# [Passage provided]
_ _ _ _
Go strings

A string value is composed of a reference and a length. The reference points to where the actual text data is stored, and the length indicates the number of bytes of text data.

So when we assign a string to a variable, the text data is a chunk of bytes somewhere in memory, but the variable itself stores just a reference to that chunk and an integer representing the length of the chunk.

// the text data is somewhere in memory; the string variable stores a reference to that chunk and its length
s := "hello"

Because string text data is stored as UTF8, some characters may take up more than one byte, and so the number of bytes may not be the same as the number of characters. To get the number of characters in a string, you can use RuneCountInString from the unicode/utf8 package:

package main

import "fmt"
import "unicode/utf8"

func main() {
    s := "hello"
_ _ _ _
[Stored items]

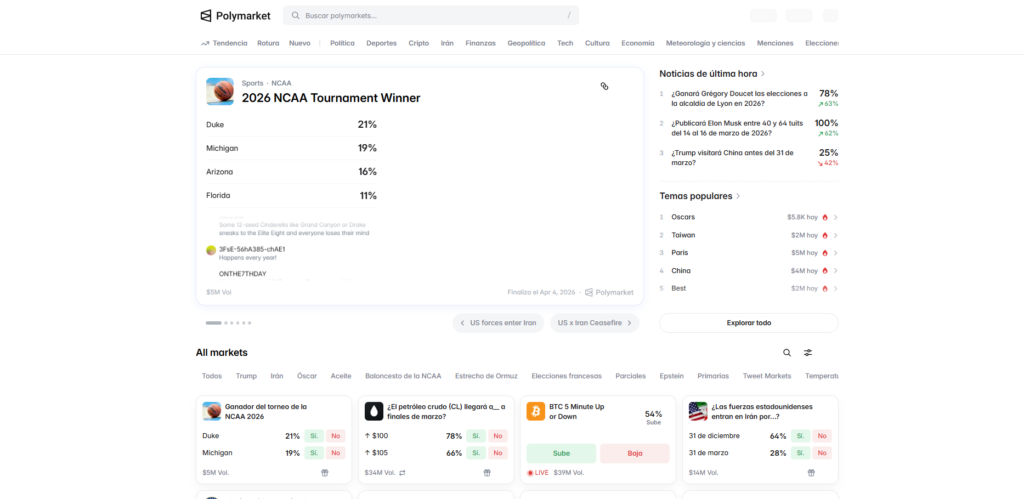The width and height of the screenshot is (1024, 499).
Task: Copy link icon on NCAA Tournament card
Action: pyautogui.click(x=604, y=86)
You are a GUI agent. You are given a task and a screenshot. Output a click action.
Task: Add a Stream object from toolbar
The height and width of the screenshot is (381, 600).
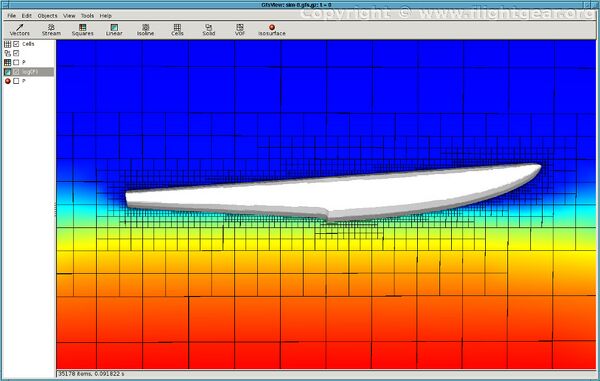click(x=51, y=30)
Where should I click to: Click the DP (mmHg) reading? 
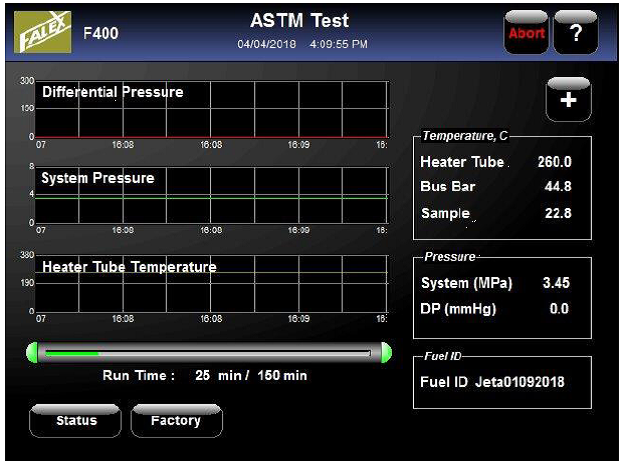[x=559, y=309]
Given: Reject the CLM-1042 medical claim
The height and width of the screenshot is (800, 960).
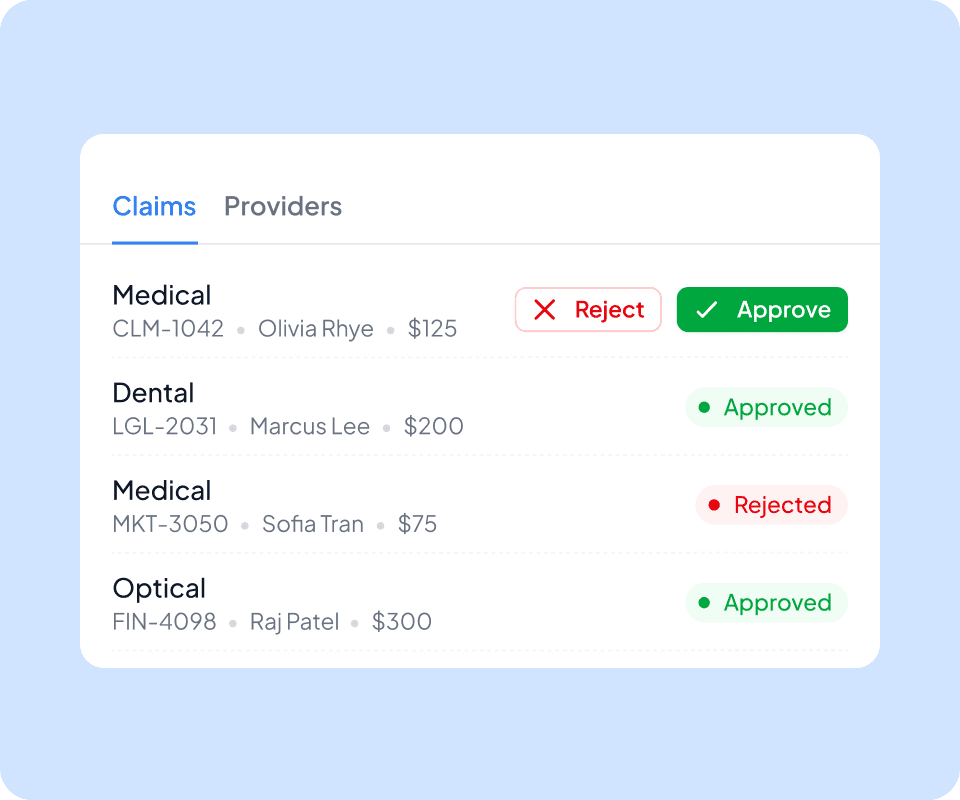Looking at the screenshot, I should click(x=588, y=310).
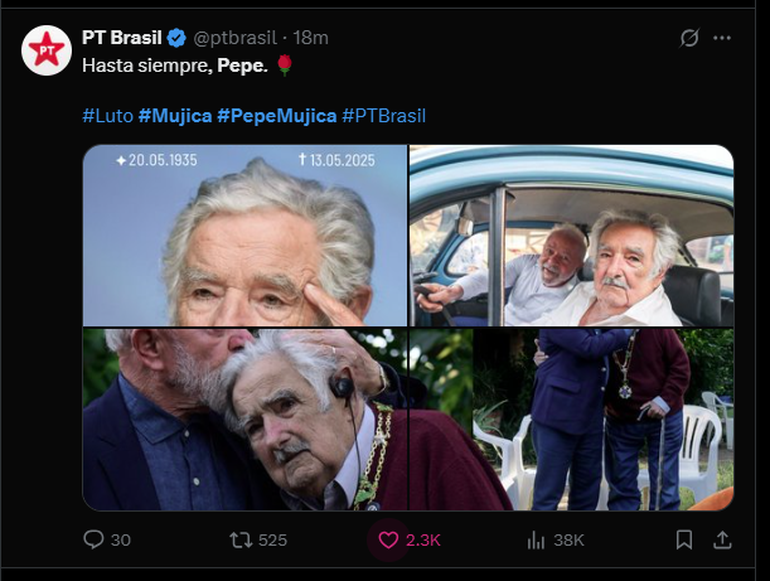Open the PT Brasil profile avatar
The image size is (770, 581).
click(x=46, y=50)
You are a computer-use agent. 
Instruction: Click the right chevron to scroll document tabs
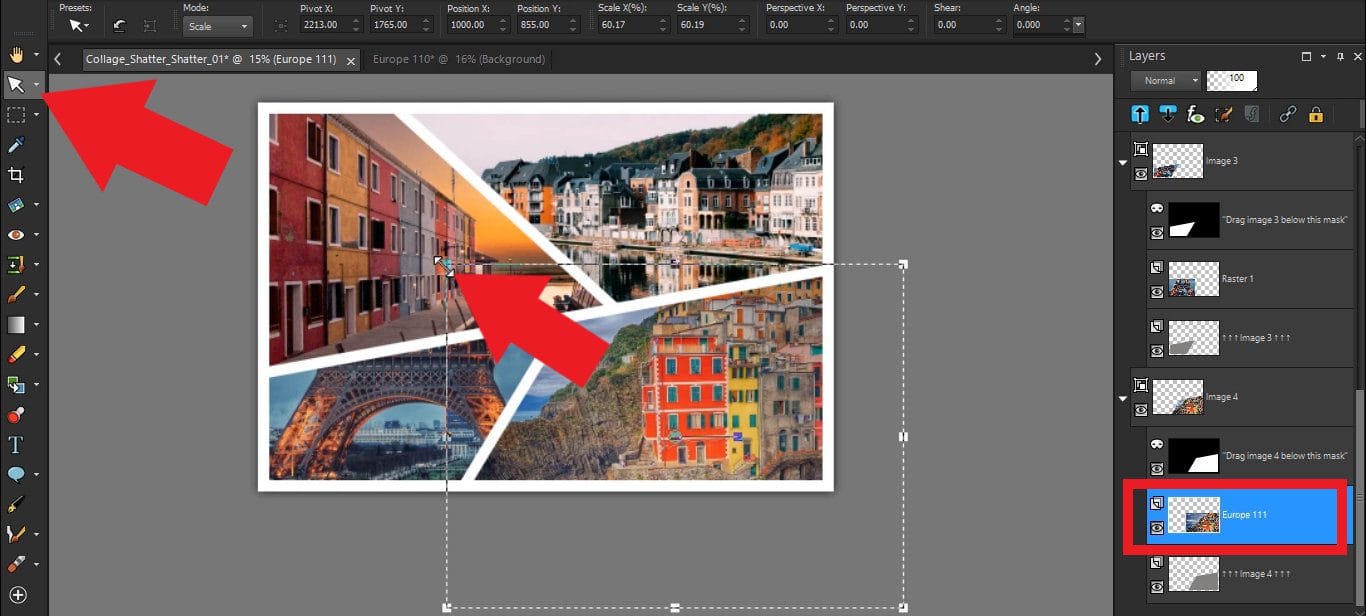1097,59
_ _ _ _
# [Task to carry out]
Carry the passage on Go strings forward from the point where it stops. None of the records are needed.

# [Answer for the task]
    // the 'fmt.Println' function prints out its arguments to the console
    fmt.Println(len(s))                       // prints: 5 (English characters are single-byte characters)
    fmt.Println(utf8.RuneCountInString(s))    // prints: 5

    s = "世界"
    fmt.Println(len(s))                       // prints: 6
    fmt.Println(utf8.RuneCountInString(s))    // prints: 2

concatenating strings

The + operator concatenates strings, i.e. + creates a new string containing all the characters (in order) of the two string operands:

s := "hello" + ", there"    // "hello, there"

indexing strings

Use [] on strings to read bytes of the text data:

s := "hello"
var b byte = s[0]      // 104  (lowercase 'h' in Unicode)
b = s[1]               // 101  (lowercase 'e' in Unicode)

s = "世界"
b = s[0]               // 228   (the first byte of three-byte character '世')
b = s[1]               // 184   (the second byte of three-byte character '世')
b = s[3]               // 231   (the first byte of three-byte character '界')

The bytes of a string cannot be modified:

s := "hello"
s[0] = 65              // compile error: cannot modify bytes of a string

slicing strings

Slicing a string returns a string with the specified range of text data bytes:

s := "hello"
s = s[1:4]            // "ell"

s = "世界"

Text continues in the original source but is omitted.